A range of degradable polyesters have been developed as sustainable alternatives for commercial plastics; however, limitations of composting facilities and uncontrolled degradation in the environment hindered their viability. In this study, biobased itaconic acid was selected as an active site to control the degradation of polyesters. A series of PBXI copolyesters with Mw's ranging from 4.86 to 8.31 × 104 g/mol and high intrinsic viscosities of more than 1.15 dL/g were successfully synthesized without any cross-linking by selecting appropriate reaction conditions, including condensation temperature and vacuum, effective inhibitor, and catalyst. The obtained copolyesters were semicrystalline, and their Tm's could be regulated from 42.5 to 179.5 °C. They exhibited outstanding elastic modulus (120–598 MPa) and tensile strength (17.9–51.4 MPa) among degradable polymers.
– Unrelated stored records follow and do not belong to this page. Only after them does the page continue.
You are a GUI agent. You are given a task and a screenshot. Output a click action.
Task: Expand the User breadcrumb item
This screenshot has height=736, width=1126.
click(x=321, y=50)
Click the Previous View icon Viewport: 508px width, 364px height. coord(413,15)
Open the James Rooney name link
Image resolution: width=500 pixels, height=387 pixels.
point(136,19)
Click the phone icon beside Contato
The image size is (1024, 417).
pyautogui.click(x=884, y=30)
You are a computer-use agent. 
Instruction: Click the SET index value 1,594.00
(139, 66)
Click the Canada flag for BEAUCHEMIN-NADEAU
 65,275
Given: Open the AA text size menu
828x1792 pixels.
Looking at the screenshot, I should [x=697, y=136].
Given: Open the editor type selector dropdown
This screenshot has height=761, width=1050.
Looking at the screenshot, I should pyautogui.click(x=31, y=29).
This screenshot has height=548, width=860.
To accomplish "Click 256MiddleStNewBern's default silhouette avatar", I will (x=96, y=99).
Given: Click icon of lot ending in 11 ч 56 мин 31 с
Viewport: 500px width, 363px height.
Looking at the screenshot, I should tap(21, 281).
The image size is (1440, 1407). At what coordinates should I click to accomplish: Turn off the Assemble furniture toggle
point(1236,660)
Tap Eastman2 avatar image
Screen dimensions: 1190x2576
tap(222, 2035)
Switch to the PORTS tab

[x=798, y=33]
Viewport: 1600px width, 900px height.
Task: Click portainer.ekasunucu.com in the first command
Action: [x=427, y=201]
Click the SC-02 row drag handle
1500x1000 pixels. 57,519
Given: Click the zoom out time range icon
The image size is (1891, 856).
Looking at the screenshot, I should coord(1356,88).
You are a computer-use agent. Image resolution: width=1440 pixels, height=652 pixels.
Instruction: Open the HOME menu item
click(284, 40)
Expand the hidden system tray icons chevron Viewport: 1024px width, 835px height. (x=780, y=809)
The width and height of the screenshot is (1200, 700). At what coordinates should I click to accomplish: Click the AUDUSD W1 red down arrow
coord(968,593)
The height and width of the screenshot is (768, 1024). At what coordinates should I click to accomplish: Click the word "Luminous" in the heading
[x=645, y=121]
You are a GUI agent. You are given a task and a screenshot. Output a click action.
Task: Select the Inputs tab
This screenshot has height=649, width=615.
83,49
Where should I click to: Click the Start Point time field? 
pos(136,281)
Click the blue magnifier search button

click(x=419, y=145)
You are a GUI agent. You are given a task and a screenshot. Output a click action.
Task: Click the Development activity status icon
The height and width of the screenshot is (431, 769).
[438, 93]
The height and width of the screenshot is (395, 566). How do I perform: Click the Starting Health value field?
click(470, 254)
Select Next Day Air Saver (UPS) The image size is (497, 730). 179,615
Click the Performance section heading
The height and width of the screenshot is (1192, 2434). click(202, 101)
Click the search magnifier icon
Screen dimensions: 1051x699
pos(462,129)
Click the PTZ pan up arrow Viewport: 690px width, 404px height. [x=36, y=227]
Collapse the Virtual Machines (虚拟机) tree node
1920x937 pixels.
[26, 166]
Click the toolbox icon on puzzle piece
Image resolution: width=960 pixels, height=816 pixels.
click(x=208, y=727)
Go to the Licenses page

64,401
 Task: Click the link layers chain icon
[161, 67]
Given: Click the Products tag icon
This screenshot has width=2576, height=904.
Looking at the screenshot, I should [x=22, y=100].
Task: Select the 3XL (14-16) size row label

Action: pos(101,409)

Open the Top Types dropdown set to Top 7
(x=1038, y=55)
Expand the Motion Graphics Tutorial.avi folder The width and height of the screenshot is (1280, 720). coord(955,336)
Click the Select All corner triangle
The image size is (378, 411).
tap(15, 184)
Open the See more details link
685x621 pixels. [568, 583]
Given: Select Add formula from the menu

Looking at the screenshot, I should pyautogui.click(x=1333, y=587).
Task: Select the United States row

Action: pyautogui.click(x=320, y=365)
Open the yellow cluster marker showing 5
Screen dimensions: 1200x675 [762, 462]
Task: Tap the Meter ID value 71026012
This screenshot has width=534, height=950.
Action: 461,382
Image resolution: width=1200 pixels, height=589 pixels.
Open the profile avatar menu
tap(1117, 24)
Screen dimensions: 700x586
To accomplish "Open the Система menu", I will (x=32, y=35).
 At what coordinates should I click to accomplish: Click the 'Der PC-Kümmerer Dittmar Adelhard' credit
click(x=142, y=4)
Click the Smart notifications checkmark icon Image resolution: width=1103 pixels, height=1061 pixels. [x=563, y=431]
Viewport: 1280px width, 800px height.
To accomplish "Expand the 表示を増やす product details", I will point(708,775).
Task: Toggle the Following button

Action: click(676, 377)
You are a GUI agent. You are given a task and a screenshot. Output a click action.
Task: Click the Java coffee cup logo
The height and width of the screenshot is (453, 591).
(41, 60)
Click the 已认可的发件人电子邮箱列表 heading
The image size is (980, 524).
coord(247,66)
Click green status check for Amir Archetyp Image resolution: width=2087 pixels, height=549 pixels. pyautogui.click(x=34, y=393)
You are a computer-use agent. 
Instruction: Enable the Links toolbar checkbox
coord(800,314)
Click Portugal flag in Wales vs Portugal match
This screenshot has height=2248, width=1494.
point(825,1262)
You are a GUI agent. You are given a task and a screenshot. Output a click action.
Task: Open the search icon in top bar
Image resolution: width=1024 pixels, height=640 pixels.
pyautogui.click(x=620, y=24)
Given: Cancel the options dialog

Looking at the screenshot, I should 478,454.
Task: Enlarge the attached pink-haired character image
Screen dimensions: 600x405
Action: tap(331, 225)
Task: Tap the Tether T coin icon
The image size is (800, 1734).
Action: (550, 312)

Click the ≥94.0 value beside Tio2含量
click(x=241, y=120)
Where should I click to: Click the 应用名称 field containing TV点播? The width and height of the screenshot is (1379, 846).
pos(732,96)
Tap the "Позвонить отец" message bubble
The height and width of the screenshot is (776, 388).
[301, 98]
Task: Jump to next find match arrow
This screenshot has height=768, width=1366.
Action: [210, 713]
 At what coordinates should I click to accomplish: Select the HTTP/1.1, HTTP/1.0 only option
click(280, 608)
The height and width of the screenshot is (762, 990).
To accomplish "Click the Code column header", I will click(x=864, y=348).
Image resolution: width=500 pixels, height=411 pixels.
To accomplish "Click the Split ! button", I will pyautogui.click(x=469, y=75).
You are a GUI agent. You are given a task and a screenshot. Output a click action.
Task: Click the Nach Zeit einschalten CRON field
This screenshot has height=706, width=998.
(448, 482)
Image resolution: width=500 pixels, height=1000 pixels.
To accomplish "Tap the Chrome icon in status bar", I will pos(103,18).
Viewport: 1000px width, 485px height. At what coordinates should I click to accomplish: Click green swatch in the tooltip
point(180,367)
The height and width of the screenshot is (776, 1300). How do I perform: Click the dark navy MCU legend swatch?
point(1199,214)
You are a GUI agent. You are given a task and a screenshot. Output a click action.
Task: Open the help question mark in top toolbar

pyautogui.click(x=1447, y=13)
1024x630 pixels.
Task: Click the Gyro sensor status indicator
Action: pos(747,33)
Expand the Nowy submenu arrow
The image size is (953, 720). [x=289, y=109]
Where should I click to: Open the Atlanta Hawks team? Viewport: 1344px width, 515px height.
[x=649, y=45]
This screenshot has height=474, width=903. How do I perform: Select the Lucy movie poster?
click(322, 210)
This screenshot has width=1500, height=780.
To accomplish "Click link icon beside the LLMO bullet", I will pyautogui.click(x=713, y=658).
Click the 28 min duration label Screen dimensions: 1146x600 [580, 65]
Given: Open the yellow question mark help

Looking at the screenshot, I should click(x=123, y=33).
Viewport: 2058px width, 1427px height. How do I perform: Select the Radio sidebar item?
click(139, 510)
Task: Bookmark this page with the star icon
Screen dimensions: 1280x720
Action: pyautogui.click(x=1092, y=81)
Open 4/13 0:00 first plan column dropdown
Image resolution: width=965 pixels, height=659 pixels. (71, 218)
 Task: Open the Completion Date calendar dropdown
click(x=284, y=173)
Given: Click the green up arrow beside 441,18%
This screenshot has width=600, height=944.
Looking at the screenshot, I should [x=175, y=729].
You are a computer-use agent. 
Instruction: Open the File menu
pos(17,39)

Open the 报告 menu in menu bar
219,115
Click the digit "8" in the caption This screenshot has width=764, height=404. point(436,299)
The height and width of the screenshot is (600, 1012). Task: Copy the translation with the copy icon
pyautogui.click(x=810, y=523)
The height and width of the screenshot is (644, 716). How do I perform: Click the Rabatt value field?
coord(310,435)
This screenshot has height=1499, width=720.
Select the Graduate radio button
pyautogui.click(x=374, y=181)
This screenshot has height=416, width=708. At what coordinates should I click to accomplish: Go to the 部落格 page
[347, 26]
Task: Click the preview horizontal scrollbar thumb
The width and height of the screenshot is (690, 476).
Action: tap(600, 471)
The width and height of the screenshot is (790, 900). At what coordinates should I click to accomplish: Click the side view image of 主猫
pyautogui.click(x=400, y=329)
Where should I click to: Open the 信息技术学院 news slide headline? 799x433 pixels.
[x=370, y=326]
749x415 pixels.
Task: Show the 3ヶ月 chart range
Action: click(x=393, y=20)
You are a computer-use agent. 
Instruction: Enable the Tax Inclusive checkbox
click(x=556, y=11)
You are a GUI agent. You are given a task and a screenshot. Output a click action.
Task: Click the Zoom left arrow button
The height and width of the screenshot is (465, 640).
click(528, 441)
Degradation experiments demonstrated that the incorporation of itaconate segments could facilitate both the hydrolysis and enzymatic degradation of polyesters. The state-of-the-art computation and analysis via molecular dynamics (MD) simulations of PBXI–CALB complexes elucidated the enzymatic degradation mechanism. Experimental results proved that, at room temperature, the degradation could be stimulated and regulated by amines without a catalyst and the Mn's of lactamization products rapidly decreased to less than 5000 g/mol within 24 h. Moreover, the copolymerized structure of copolyesters and solvent factors could influence the aza-Michael addition between amines and itaconate units. This work provides a strategy to synthesize biodegradable copolymers with the potential to undergo controlled and rapid in vivo degradation with outstanding mechanical properties.